L’hymne, on peut s’en apercevoir, se compose de trois parties qui suivent un développement croissant. D’abord sur la nécessité de l’amour, ensuite sur ses caractéristiques, enfin sur l’excellence de l’amour. Dans la première partie, c’est celle où l’expression littéralement paradoxale « s’il me manque l’amour » revient comme un refrain et qui va jusqu’à affirmer « sans l’amour je ne suis rien ».

On le voit aussi, comme cela se trouve dans d’autres lettres de St Paul, l’amour se trouve personnifié. Et ces traits de l’amour peuvent illustrer des attitudes du christ comme le rapporte, aujourd’hui, justement le texte évangélique de Nazareth : le comportement de Jésus face à ses compatriotes, face au manque d’accueil dans la synagogue.

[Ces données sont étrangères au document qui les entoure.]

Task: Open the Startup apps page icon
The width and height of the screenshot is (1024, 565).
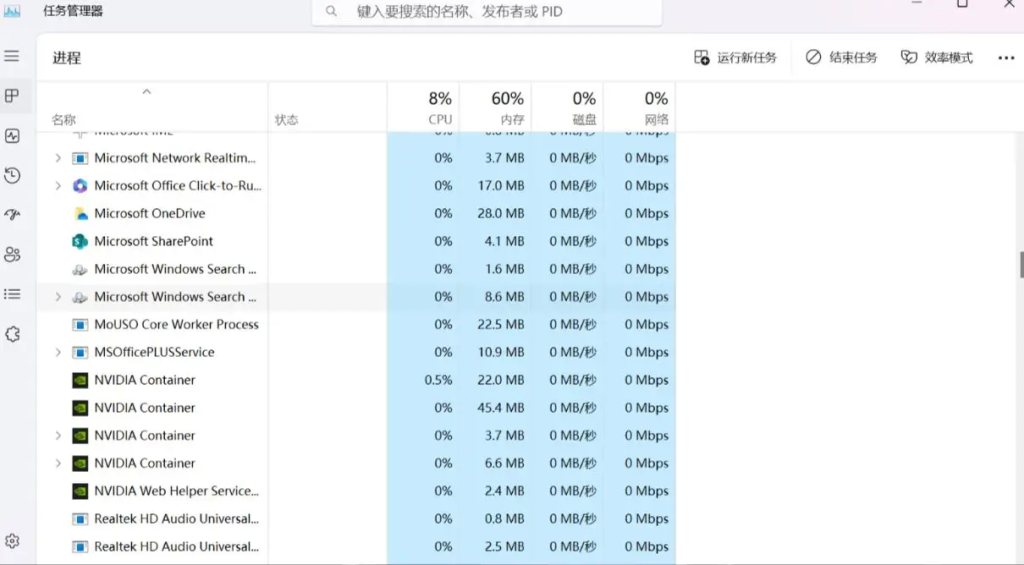Action: click(x=12, y=215)
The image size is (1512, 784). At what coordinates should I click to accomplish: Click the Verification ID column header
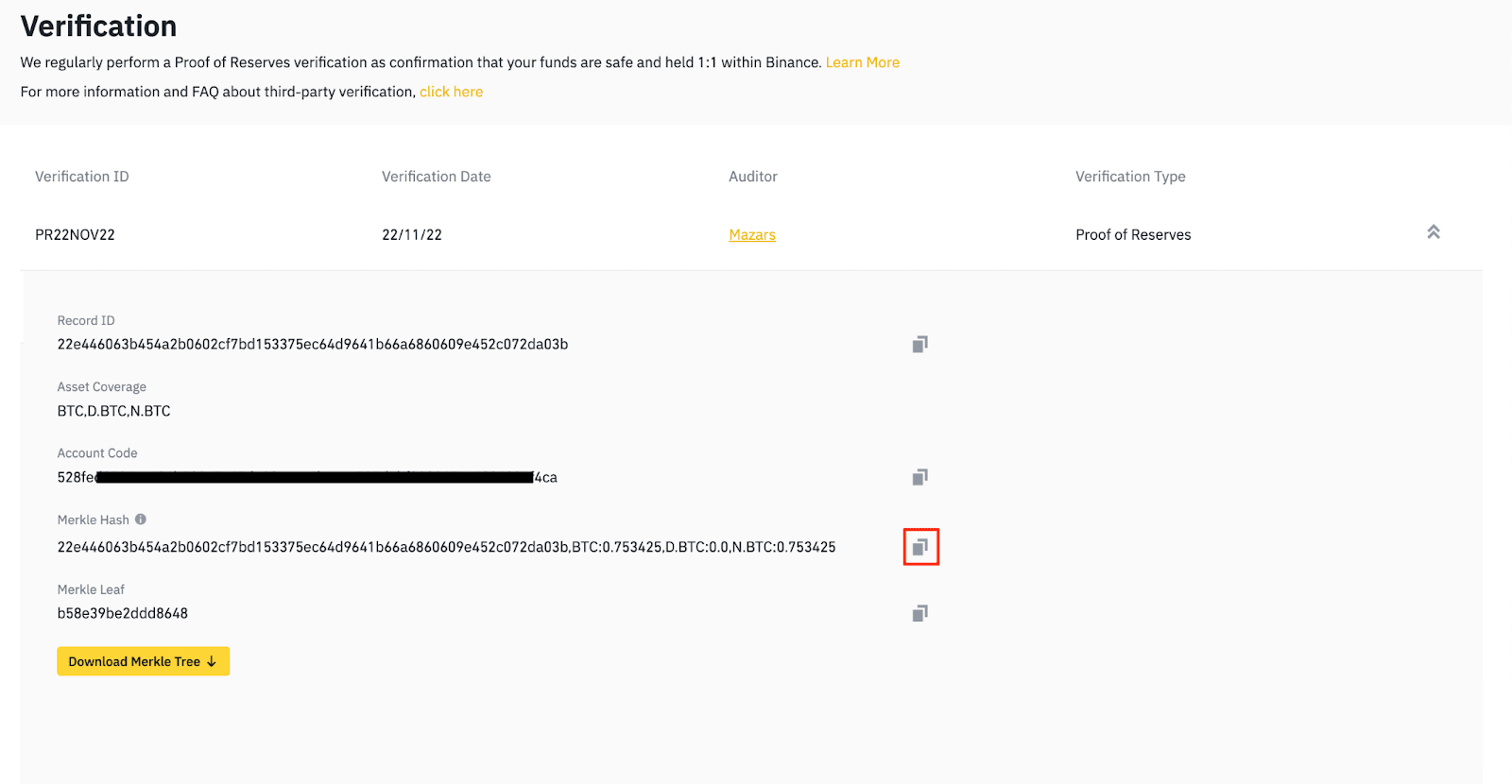[82, 177]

« Il supporte tout, il n’entretient aucune rancune, il fait confiance en tout, il espère tout, il endure tout »…jusqu’à la passion : St Paul soulignant l’aspect de la patience de cet amour « d’agapé ».

Enfin en troisième lieu, avec l’excellence de l’amour qui vient de Dieu, St Paul explique l’aspect passager et l’imperfection par rapport aux autres charismes : en particulier, il s’arrête sur les limites de la connaissance de Dieu ici-bas avec son caractère limité, partiel et obscur qui le conduit à augmenter son espérance en la future perfection quand adviendra l’achèvement.

« Ce jour-là, je connaitrai vraiment Dieu comme il me connait ».

Il conclut sur la condition chrétienne présente ; qu’elle se trouve reliée, cette charité, aux deux autres vertus théologales que sont la foi et l’espérance. En soulignant avec conviction que c’est la charité qui est la plus grande des trois : à cause certainement de sa valeur évangélique de perfection communicative. Il est heureux de constater que cette révélation de l’amour divin rejoint notre expérience humaine, qui a compris que la réalité la plus importante de l’existence se réalise dans le mystère de l’amour, auquel tout se ramène finalement et demeure cependant très difficile à saisir. Preuve sans doute que notre création d’homme est bien à l’image religieuse de Dieu.

L’homme laissé à lui-même est toujours ambigu dans son amour, dans sa façon d’être aimé ; ce qui est certain, c’est que le Seigneur nous invite à ne rien refuser de l’amour qui nous habite, surtout lorsque nous sommes chrétiens, car nous avons l’assurance que le Saint Esprit est en nous et il travaille en nous, avec nous !

La vocation de Jérémie nous dévoile un aperçu de la progression de l’amour et nous expose comme les conditions. D’abord, avoir la conscience de cet appel de Dieu pour être en relation avec lui, reconnaitre cet amour de prédilection qui est personnel. Ensuite le Seigneur réclame de nous une obéissance confiante, vigoureuse, qui permet de juguler la peur, comme celle qui guettait le prophète Jérémie.

C’est en s’appuyant sur le Seigneur que l’amour pourra nous libérer des contraintes de ce bas monde. Ce qui entraine, il ne faut pas s’en étonner, une certaine incompréhension vis-à-vis des autres – même une solitude – mais qui est vite assumée par la prière du cœur ou bien par celle de l’Église, la prière liturgique.